** Start of TASK INPUT **
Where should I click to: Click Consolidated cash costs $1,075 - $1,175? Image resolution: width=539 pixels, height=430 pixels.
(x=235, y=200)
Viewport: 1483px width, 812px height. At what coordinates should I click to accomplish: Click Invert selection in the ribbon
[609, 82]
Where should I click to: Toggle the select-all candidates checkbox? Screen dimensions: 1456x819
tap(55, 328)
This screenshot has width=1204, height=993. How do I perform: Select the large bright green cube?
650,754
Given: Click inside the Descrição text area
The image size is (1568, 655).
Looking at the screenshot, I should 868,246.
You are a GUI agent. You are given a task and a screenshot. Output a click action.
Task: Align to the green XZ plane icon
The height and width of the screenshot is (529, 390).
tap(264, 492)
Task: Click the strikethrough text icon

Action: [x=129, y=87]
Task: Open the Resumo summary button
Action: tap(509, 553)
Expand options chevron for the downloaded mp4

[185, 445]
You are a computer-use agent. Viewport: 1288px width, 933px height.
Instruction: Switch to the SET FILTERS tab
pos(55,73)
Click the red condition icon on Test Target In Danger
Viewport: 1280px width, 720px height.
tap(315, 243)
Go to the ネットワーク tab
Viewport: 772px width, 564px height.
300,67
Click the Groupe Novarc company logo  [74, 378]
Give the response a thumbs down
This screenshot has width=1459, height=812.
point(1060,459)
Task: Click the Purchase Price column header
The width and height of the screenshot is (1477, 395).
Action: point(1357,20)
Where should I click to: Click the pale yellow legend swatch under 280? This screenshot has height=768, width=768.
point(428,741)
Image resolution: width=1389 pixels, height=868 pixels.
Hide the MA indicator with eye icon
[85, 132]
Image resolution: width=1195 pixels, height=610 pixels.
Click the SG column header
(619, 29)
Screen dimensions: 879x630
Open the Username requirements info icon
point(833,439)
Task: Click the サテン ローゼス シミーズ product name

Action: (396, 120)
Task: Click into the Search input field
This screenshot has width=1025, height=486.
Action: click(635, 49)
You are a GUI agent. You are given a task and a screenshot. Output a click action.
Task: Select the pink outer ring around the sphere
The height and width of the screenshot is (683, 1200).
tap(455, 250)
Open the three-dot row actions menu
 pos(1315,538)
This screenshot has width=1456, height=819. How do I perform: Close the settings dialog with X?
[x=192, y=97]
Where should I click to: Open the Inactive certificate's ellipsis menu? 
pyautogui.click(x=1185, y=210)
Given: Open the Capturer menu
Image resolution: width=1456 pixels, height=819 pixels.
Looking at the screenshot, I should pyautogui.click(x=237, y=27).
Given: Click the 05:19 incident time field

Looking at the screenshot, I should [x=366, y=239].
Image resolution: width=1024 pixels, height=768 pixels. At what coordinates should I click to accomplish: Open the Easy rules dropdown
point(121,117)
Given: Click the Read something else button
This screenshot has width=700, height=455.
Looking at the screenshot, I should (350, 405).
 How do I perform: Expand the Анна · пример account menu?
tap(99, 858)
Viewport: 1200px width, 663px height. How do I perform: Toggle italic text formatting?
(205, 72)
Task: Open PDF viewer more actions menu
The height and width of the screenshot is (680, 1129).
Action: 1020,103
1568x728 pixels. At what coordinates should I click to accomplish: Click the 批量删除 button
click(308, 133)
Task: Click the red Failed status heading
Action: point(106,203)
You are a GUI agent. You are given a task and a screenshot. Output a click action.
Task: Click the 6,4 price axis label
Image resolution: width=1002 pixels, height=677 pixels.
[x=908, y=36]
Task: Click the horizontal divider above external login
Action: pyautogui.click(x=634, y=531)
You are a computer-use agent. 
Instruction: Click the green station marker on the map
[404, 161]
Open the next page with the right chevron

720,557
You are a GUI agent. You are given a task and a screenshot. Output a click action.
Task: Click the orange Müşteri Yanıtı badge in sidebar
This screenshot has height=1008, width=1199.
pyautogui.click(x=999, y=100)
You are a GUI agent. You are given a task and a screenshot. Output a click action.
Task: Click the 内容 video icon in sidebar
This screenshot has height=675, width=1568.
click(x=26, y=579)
** End of TASK INPUT **
WRITTEN REQUEST: Reproduce the lines of the material above verbatim, from the line containing "Click the Groupe" to the line containing "Looking at the screenshot, I should (350, 405).", inclusive.

RIGHT ANSWER:
Click the Groupe Novarc company logo  [74, 378]
Give the response a thumbs down
This screenshot has width=1459, height=812.
point(1060,459)
Task: Click the Purchase Price column header
The width and height of the screenshot is (1477, 395).
Action: point(1357,20)
Where should I click to: Click the pale yellow legend swatch under 280? This screenshot has height=768, width=768.
point(428,741)
Image resolution: width=1389 pixels, height=868 pixels.
Hide the MA indicator with eye icon
[85, 132]
Image resolution: width=1195 pixels, height=610 pixels.
Click the SG column header
(619, 29)
Screen dimensions: 879x630
Open the Username requirements info icon
point(833,439)
Task: Click the サテン ローゼス シミーズ product name

Action: (396, 120)
Task: Click into the Search input field
This screenshot has width=1025, height=486.
Action: click(635, 49)
You are a GUI agent. You are given a task and a screenshot. Output a click action.
Task: Select the pink outer ring around the sphere
The height and width of the screenshot is (683, 1200).
tap(455, 250)
Open the three-dot row actions menu
 pos(1315,538)
This screenshot has width=1456, height=819. How do I perform: Close the settings dialog with X?
[x=192, y=97]
Where should I click to: Open the Inactive certificate's ellipsis menu? 
pyautogui.click(x=1185, y=210)
Given: Open the Capturer menu
Image resolution: width=1456 pixels, height=819 pixels.
Looking at the screenshot, I should pyautogui.click(x=237, y=27).
Given: Click the 05:19 incident time field

Looking at the screenshot, I should [x=366, y=239].
Image resolution: width=1024 pixels, height=768 pixels. At what coordinates should I click to accomplish: Open the Easy rules dropdown
point(121,117)
Given: Click the Read something else button
This screenshot has width=700, height=455.
Looking at the screenshot, I should (350, 405).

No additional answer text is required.